It’s Time for Latin America to Adapt to Global Climate Change
19 July 2016 | Adaptation
Apart from being protagonists to big social and technological changes, Latin America’s youth under 30 years old share another important difference to their older counterparts: they have never experienced a single month in their lives whose temperature was below the 20th Century average.
That’s to say, they live in a world which has done nothing but heat up since they were born. Since February 1985, monthly temperatures have always been above the monthly average for the 20th century. And, in recent years, the gap between the average and the actual temperature has been breaking records month on month.
In fact, May this year was the hottest on record, according to the US National Oceanic and Atmospheric Administration (NOAA) and NASA - the 13th consecutive month with record temperatures. And there’s little hope that the average for July will break this trend.
To face up to the consequences of this temperature rise, every country in Latin America, along with the majority of the international community, signed the Paris Agreement on Climate Change on 12 December 2015. This agreed to join forces to ensure that the increase in average temperatures would not exceed 1.5C.
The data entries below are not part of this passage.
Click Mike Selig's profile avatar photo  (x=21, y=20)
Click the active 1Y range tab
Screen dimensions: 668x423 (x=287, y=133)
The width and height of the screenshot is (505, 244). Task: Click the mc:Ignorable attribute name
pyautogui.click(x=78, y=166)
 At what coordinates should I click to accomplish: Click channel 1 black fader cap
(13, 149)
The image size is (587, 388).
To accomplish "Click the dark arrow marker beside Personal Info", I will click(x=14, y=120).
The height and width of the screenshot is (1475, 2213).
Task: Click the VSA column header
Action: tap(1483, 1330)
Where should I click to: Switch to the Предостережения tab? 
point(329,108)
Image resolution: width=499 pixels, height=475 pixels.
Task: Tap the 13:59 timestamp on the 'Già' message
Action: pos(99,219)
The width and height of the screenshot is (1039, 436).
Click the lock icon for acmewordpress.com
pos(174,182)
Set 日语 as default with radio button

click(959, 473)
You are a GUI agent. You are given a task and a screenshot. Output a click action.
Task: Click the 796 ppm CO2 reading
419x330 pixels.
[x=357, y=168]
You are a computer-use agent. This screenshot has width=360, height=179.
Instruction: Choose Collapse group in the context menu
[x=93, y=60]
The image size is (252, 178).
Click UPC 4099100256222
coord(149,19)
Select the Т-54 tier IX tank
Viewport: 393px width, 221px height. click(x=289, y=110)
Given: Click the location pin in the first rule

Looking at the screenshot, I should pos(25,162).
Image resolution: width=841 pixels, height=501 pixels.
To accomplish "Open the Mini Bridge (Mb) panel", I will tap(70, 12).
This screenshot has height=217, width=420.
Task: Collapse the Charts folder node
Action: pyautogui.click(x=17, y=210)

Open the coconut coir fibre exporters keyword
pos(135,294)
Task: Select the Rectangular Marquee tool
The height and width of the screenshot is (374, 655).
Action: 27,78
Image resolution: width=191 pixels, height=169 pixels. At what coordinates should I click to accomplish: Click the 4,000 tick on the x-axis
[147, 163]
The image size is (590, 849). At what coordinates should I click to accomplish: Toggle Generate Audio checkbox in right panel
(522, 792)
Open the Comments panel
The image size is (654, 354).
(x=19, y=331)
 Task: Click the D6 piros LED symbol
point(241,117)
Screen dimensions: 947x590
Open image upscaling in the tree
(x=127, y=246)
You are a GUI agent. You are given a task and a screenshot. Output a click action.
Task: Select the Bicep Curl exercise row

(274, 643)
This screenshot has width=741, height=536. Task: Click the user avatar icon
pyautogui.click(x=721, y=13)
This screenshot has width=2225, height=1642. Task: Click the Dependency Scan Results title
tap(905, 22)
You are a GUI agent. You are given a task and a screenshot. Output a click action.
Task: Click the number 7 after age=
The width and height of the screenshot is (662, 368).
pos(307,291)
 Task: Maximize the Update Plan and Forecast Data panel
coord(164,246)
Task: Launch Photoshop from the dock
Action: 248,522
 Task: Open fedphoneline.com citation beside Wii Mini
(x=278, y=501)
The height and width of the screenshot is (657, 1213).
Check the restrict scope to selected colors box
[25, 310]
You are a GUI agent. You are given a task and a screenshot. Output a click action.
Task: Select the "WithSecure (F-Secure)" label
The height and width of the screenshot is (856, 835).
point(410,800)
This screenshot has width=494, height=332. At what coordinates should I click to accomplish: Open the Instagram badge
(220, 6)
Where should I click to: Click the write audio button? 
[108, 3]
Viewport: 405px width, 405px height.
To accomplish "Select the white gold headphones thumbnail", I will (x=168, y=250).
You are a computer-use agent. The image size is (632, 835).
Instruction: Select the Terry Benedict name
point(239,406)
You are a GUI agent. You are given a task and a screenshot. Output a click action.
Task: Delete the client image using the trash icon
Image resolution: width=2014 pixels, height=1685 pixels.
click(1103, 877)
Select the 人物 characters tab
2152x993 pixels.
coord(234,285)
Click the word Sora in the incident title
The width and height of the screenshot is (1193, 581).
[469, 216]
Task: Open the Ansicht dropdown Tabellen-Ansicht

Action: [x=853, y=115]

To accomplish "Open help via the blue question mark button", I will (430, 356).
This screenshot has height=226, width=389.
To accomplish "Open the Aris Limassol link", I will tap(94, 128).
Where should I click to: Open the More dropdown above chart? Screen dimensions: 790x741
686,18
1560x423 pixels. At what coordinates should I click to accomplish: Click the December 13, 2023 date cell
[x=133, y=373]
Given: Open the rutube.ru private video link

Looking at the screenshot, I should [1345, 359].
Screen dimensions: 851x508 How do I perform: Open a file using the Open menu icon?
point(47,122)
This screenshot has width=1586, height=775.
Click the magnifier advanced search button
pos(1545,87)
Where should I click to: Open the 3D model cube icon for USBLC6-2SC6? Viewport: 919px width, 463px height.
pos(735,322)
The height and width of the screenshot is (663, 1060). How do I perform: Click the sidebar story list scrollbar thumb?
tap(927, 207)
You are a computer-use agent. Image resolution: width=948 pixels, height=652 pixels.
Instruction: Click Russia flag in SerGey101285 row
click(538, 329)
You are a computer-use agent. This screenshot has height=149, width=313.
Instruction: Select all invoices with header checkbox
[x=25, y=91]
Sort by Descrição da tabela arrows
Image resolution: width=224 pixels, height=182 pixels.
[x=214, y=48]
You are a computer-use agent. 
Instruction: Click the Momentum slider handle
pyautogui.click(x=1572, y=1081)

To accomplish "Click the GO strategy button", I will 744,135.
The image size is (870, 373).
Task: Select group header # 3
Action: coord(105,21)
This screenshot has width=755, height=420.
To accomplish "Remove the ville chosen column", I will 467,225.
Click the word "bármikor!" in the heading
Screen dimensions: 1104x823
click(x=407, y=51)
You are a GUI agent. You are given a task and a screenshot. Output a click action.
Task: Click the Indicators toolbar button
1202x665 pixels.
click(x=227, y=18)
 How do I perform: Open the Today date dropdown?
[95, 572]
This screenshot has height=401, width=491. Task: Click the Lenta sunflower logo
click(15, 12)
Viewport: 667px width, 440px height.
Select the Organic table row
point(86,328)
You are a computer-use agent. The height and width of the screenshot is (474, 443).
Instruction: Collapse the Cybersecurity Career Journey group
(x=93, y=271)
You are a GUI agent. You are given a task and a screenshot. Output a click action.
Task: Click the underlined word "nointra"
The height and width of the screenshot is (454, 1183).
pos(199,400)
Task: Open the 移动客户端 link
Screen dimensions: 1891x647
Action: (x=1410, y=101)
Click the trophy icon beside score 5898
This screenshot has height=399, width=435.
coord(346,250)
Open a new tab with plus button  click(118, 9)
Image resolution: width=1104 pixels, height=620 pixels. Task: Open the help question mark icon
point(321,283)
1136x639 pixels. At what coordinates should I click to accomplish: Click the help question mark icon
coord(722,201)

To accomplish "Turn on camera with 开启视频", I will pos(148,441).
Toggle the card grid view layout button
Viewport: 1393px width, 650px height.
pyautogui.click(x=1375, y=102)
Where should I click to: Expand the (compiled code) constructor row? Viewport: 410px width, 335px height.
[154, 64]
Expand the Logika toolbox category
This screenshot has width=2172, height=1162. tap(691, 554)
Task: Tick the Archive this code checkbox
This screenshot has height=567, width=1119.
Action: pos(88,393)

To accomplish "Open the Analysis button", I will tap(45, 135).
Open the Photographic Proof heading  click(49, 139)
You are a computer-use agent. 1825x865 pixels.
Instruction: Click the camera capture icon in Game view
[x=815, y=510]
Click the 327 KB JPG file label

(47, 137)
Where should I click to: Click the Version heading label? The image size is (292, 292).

And this year, the UN supported this decision via the 13th Sustainable Development Goal, which seeks to “take urgent action to combat climate change and its effects.”
Latin America in the line of fire
Even if we manage to keep global climate change below the limit, we will still have to adapt to a new climate, whose effects are already being seen across the region following the 0.87C average temperature rise in May.
According to the UN Office for Coordination of Human Affairs (OCHA), the region has experienced droughts across the Caribbean, Central America and Bolivia since 2014, brought on by decreased rainfall and aggravated by the El Niño phenomenon.
Today, it’s estimated that more than 3.5 million people in El Salvador, Guatemala and Honduras live in food insecure conditions due to failed harvests.
Meanwhile, in April 2016, the equivalent of half a year’s rainfall fell on Haiti in just 3 weeks, causing widespread flooding which affected over 9,000 families. And further south, flooding and landslides caused by torrential rain affected over 411,000 people in Argentina, Ecuador, Bolivia, Brazil, Paraguay, Peru and Uruguay, according to OCHA.
For World Bank experts, it’s clear that Latin America will be one of the regions most affected by climate change, especially if the world fails to keep global warming under 2C.
In total, 2.2% of the Latin American population - some 14 million people - live in low lying areas (fewer than five metres above sea-level), and are therefore highly vulnerable to the impact of climate change, according to new data from the World Bank’s World Development Indicators.
Business as usual isn’t enough
Unless preventative measures are taken, it’s estimated that the planet will not only supercede the 2C limit, but be 4C on average warmer by 2100. Such an event would kickstart a chain of disasters including extreme heat-waves, significant reductions in harvests, irreversible ecosystem loss and a rise in sea-levels which would threaten every continent on Earth.
Therefore, in order to fulfil the Paris agreement and cap global warming, we need to urgently reduce carbon emissions, which, when trapped in the atmosphere, add to the greenhouse effect and therefore further heat the planet.
However, the data would suggest we are moving in the opposite direction as emissions have increased in recent years. Latin America registered a 74% increase between 1990 and 2011, far above the global average of 56%, according to World Bank data.
Fueling this increase is greater demand for energy globally, which rose 39% over the same period, according to the Worldwatch Institute. And of this, only 18% was generated from renewable sources.
In Latin America, the potential for renewable energy - especially in the South of the continent - is enormous, and hydroelectricity already plays an important role within the regional energy matrix.
But, the landscape is far from equal. While hydroelectric dams generate 100% of electricity in Paraguay is, the Caribbean continues to depend strongly on oil - 89.9% of electricity in Jamaica is generated from fossil fuels.
Reducing emissions from the energy sector will be one of the most efficient means to reduce CO2 levels globally. And as signatories of the Paris agreement, Latin American countries are putting together their plans to reduce emissions and fulfil this goal.